There is currently no cure or approved treatment for Myalgic Encephalomyelitis (ME). The Centres for Disease Control and Prevention (CDC) suggests some symptoms can be treated or managed, noting that treatment might provide relief for some patients, but not others and learning new ways to do activities can be helpful. 

The CDC notes patients should talk with their doctors about all potential therapies, because many treatments that are promoted as cures are unproven, often costly, and could be dangerous.

Pacing - a management strategy

The ME – Adult & Paediatric : International Consensus Primer for Medical Practitioners (Primer) is clear that pacing is not a cure, but it is essential for patients to make the best use of their limited energy. Pacing aims to prioritise energy needs and budget for its use. The objective with pacing is to maximise daily functioning and activity endurance while avoiding post-exertional physical and mental exhaustion. The Primer suggests patients should budget their energy by:

  1. Making a first priority to conserve energy for essential daily living activities.
  2. Conserving some energy for unexpected events that will require additional energy.
  3. Budgeting some time to share with others through technology or in person. Suggests patients should be aware this can be exhausting and it is important to rest before and after.
  4. Working towards saving a little energy every day in order to get stronger and invest in future health.

More details on pacing are available in the Primer page 15 or the CDC post exertion malaise section.


Graded exercise therapy

One of the unproven treatments often suggested for ME, is graded exercise therapy (GET). This approach has patients increase their physical activity over time based on a prescribed exercise plan. This is seen as helping improve sleep, mood and pain.

The ME: International Consensus Criteria notes the key feature of people with ME is an inability to produce sufficient energy on demand due to their disease. Advising that following exertion – symptoms are exacerbated (e.g. increase in pain), there is rapid and marked increase in physical and mental exhaustion, exhaustion can occur straight after an activity or over several hours or days. 

The systematic review by the US Agency for Healthcare Research and Quality found there was no evidence that GET was effective in treating ME or CFS, once the broad Oxford CFS criteria was excluded. Patients surveys have also found often people get worse (e.g. go from having moderate ME to severe ME). For example, the UK’s ME Association found graded exercise therapy made 78% of respondents worse, a 2015 Monash University found similar results in Australia. 

Cognitive behaviour therapy

There are two types of cognitive behaviour therapy (CBT) which patients with ME could be offered. One is a supportive therapy, which focuses on ways to cope and manage the impact of this chronic disease on their daily lives. This type of CBT and other professional counselling can be helpful to patients.

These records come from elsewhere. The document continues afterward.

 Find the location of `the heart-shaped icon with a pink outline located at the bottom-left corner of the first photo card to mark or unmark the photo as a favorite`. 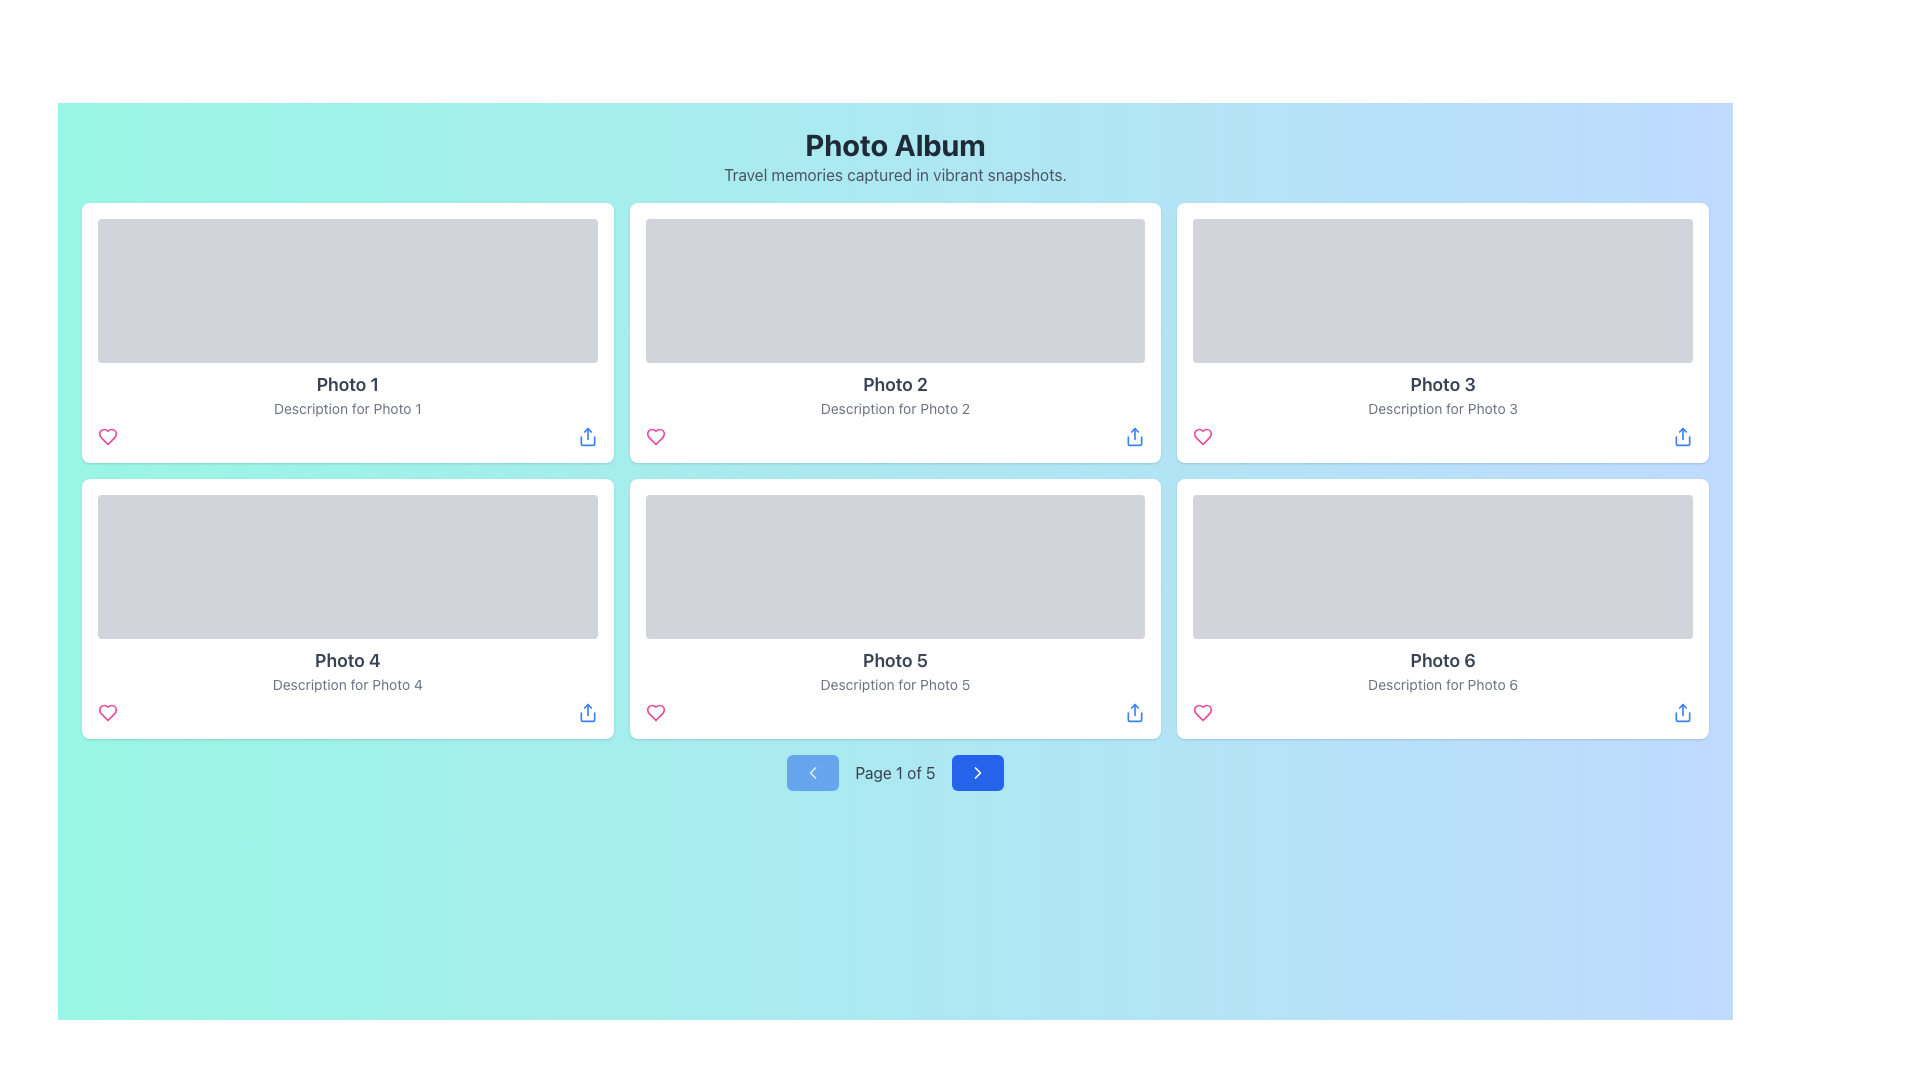

the heart-shaped icon with a pink outline located at the bottom-left corner of the first photo card to mark or unmark the photo as a favorite is located at coordinates (107, 712).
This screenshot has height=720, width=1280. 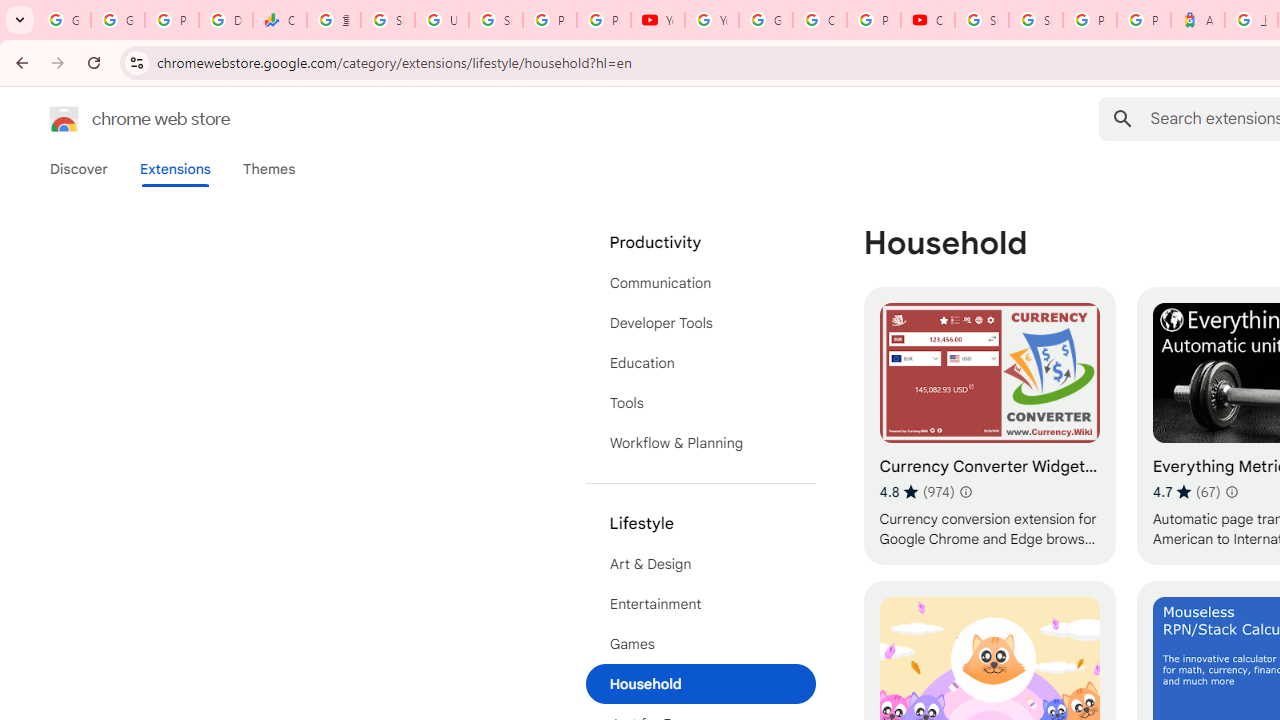 I want to click on 'Average rating 4.8 out of 5 stars. 974 ratings.', so click(x=916, y=491).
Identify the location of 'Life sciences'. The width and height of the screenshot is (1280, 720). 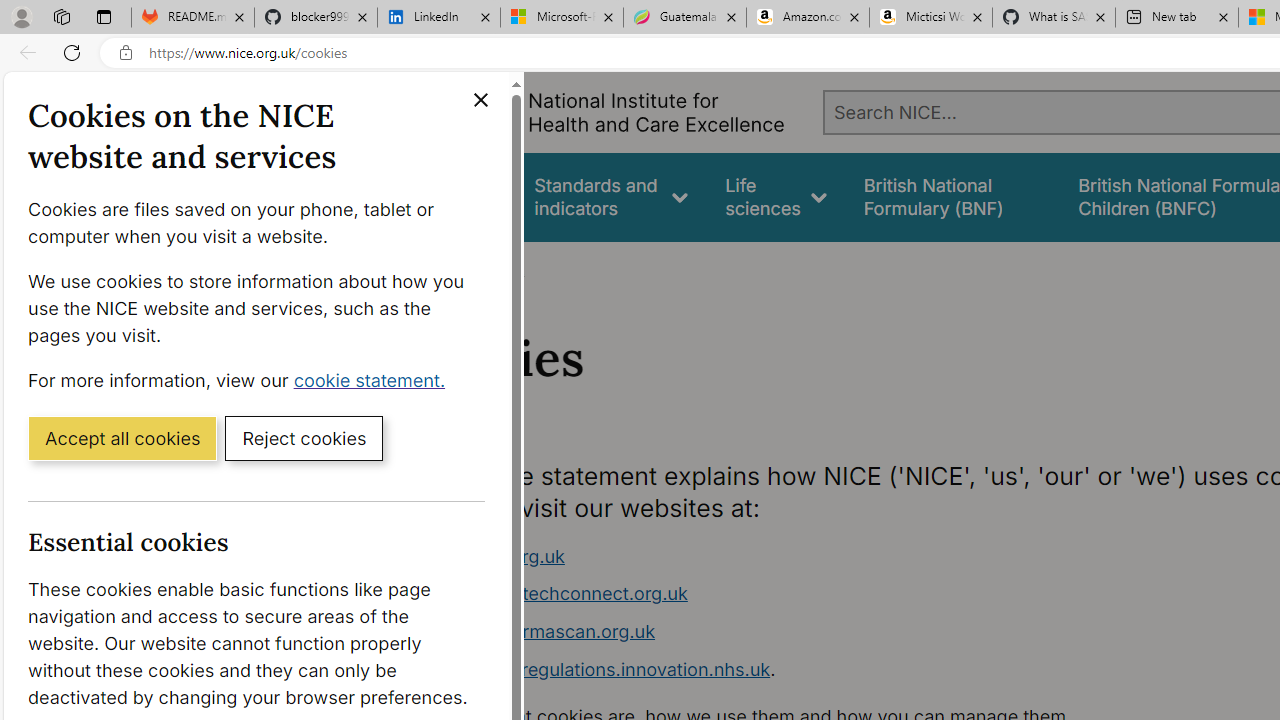
(775, 197).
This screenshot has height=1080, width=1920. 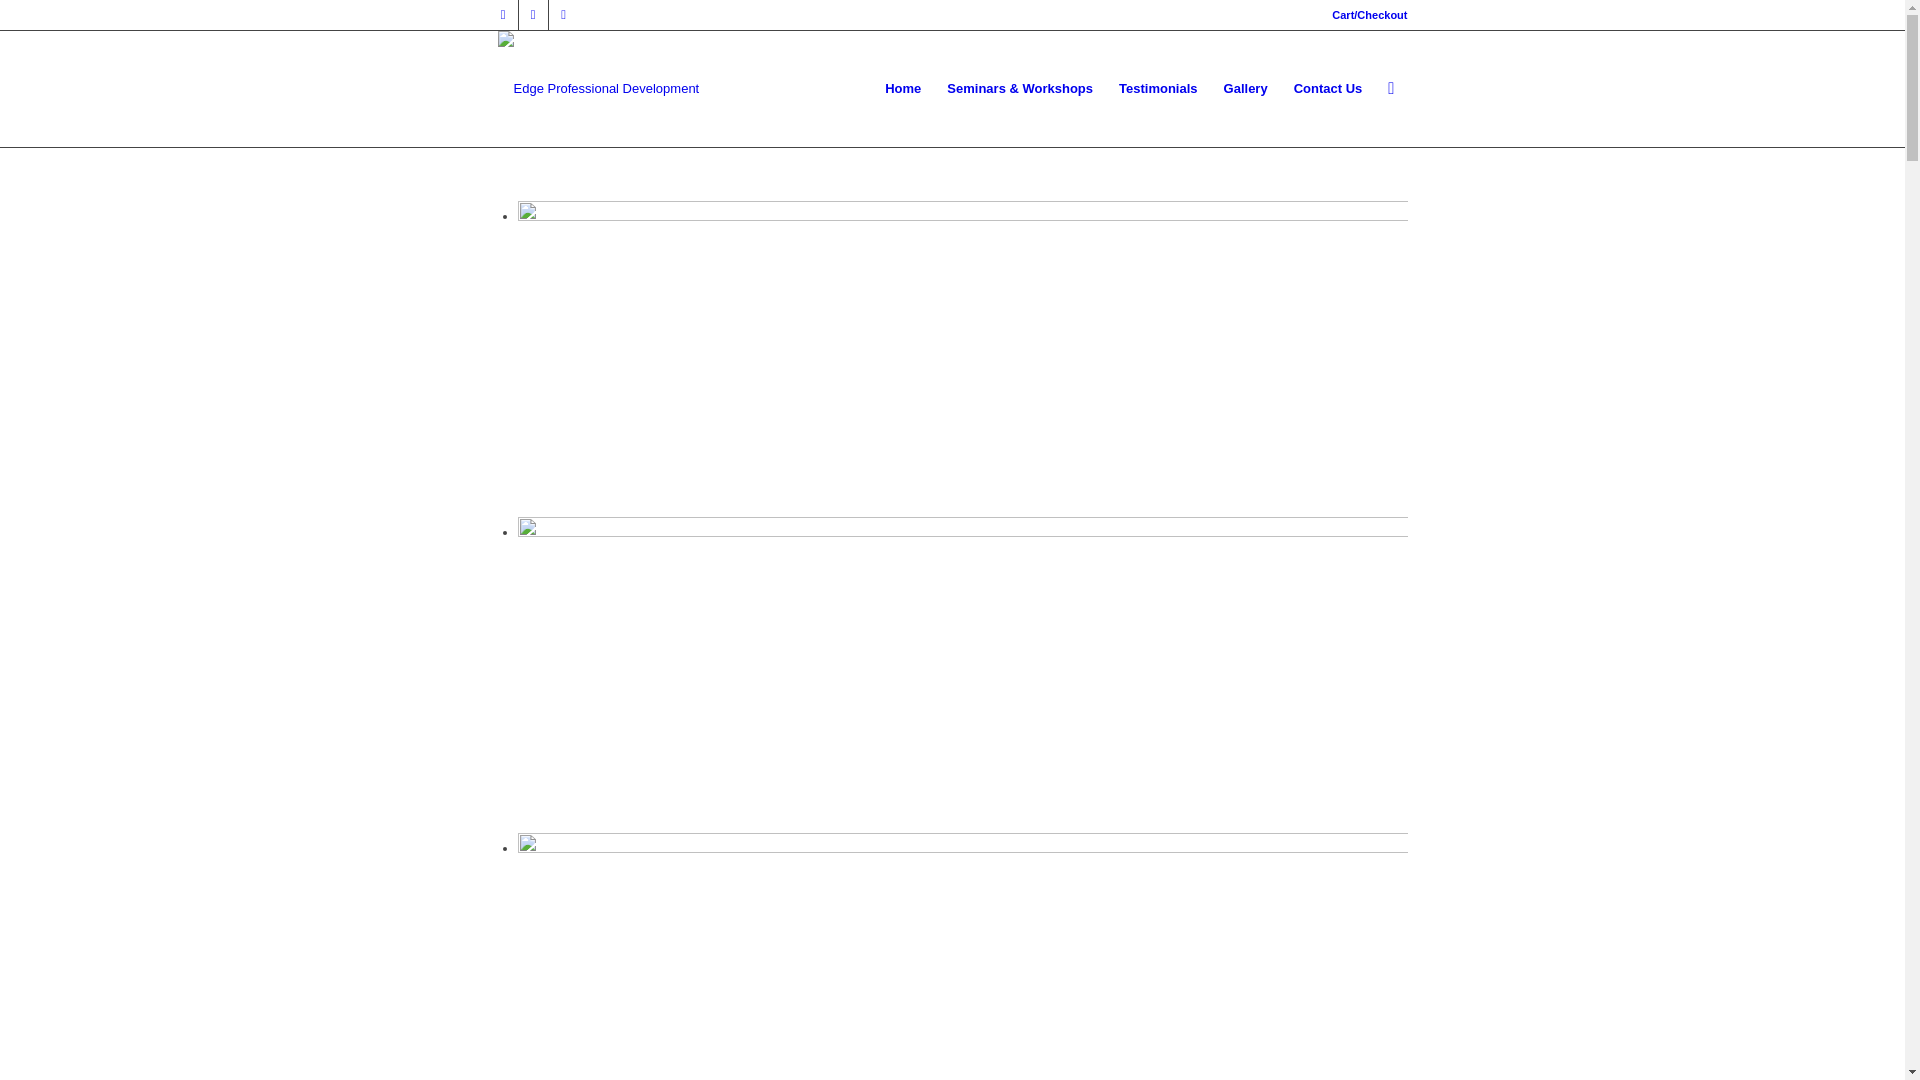 I want to click on 'Testimonials', so click(x=1158, y=87).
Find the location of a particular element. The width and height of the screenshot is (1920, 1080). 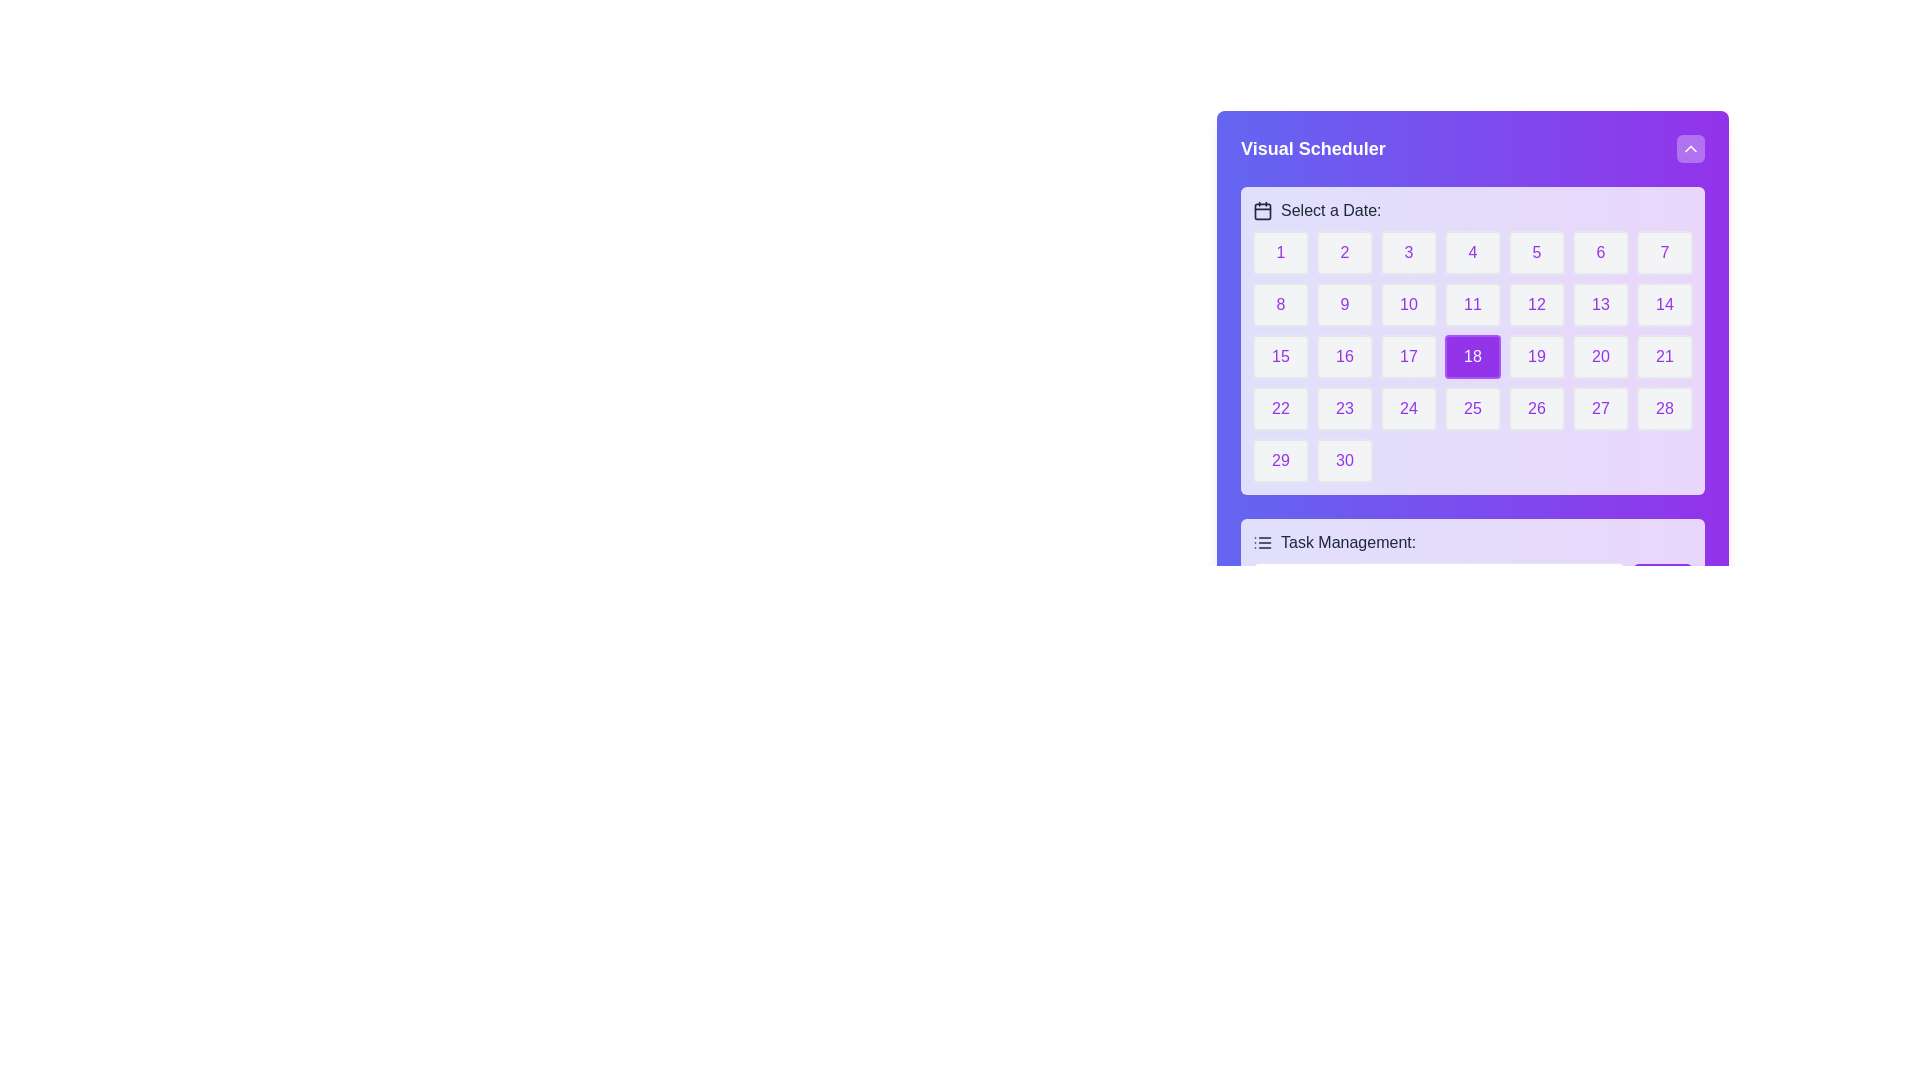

The other type of CBT can be harmful. It gets patients to focus on beliefs, attitudes and behaviours that practitioners are seen as barriers to people getting well. This type of CBT is often couple with GET.  As noted above, patients surveys indicate people can get worse. 

The type of CBT offered is highly dependent on the health professional. Unfortunately, as the 2015 Institute of Medicine Report points out many health professionals have mistake beliefs that ME is a mental health condition, consider it a figment of the patient’s imagination, or are skeptical about the serious nature of the illness.